Removal. Getting rid of trees on a golf course is a necessary but challenging option. It is often politically charged, creates wood waste, can generate negative comments from golfers and members, and costs money to accomplish. These resulting occurrences must be minimized by generating a sensical, well-thought-out plan involving many factors such as location, purpose, cost, loss of tree benefits and future maintenance needs. The benefits of increased turf health and decreased tree maintenance costs can be influential in countering the negatives of removal.

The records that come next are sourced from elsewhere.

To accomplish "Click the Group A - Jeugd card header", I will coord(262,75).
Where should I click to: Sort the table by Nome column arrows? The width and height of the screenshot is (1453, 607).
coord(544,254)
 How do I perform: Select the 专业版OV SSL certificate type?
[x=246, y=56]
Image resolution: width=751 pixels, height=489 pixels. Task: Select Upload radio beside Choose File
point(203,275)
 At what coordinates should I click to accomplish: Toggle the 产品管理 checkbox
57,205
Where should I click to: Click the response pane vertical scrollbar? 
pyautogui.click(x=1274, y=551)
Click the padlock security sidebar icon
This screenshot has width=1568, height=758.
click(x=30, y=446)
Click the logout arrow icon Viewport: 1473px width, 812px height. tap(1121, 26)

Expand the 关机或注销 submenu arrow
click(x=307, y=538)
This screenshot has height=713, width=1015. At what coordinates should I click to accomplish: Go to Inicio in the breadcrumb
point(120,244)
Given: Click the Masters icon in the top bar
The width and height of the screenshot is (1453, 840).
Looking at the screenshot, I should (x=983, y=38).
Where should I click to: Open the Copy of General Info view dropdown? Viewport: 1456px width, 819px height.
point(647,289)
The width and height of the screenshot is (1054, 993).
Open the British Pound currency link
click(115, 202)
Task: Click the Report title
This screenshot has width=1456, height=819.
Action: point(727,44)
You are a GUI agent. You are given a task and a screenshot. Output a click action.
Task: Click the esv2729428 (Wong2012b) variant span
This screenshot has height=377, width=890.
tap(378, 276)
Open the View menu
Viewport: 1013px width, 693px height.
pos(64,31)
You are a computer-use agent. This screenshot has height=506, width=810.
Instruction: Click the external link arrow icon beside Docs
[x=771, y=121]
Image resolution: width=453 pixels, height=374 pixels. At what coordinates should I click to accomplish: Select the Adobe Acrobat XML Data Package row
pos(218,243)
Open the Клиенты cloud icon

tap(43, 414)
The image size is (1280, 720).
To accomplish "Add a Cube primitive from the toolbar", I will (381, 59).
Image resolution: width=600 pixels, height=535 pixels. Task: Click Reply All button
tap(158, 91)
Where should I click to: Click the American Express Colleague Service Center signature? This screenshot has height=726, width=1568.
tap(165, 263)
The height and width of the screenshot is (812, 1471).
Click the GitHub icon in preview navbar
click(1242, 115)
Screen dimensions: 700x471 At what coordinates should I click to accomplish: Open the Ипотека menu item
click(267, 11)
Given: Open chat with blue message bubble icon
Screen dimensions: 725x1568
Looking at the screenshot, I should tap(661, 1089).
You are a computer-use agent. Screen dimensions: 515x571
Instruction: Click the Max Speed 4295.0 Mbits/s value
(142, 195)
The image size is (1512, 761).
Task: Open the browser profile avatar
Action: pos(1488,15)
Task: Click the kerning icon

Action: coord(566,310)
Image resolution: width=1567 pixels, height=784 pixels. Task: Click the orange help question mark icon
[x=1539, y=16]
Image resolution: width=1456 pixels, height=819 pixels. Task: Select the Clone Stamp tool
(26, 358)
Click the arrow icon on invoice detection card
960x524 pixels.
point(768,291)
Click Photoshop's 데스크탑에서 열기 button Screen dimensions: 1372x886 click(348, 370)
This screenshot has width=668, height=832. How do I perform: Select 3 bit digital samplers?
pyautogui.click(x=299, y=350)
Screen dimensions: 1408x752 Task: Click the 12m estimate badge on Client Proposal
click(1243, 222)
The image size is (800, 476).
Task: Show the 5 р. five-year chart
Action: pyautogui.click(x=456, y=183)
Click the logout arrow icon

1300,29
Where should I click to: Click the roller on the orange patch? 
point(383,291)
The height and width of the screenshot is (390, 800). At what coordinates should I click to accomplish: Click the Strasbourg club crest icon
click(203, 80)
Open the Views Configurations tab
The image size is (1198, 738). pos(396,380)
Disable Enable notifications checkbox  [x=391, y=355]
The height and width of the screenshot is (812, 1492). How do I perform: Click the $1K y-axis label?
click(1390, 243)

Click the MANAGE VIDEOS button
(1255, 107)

Each remediation/intervention action has an optimal timing associated with it. If possible, choose the best timing for each action step to reduce damage to the tree or nearby course elements. Generally, pruning, elevation and thinning are best done in early spring to encourage closing of pruning cuts. Transplanting is best done in mid-spring or early fall to facilitate establishment in the new location. For the most part, removal is best accomplished in winter, especially in northern climes, where the soil is frozen and damage from heavy equipment is minimized. However, if the green light is given for removal, it may be best to do it sooner rather than later, before the decision-makers change their minds.

Aerial view of Ghost Creek golf course
In some cases, tree and golfer interactions are up close and personal.

Replanting after removal

The phrase “right plant, right place” is a standard in the horticulture industry for a good reason. Well-sited trees and shrubs are a benefit; poorly-sited ones are a detriment. After removal, there may be no need for replacement plants. In some cases, however, smaller plants, or at least different plants may be needed. The key action step is to validate the benefits of removal and reconsider which ones could be realized if new plants were installed in their place. Golf course architects, landscape designers and well-prepared horticulturists are good resources in this endeavor. 

In many other situations, that kind of outside guidance is required to do the job right. In addition to architects, designers and horticulturists, experienced arborists are a good group to tap for assistance. Tree care providers who are certified by the International Society of Arboriculture are best. When considering pruning and tree removal, especially near people or property of value, ISA arborists with a Tree Risk Assessment Qualification are of great benefit. These professionals have the equipment, experience and overall resources to address the concerns in this article.

Other sources of this type of information are previously published articles in GCM and GCSAA seminars on tree risk assessment or best management practices in woody plant care.

John C. Fech is a horticulturist and Extension educator with the University of Nebraska-Lincoln. He is a frequent and award-winning contributor to GCM.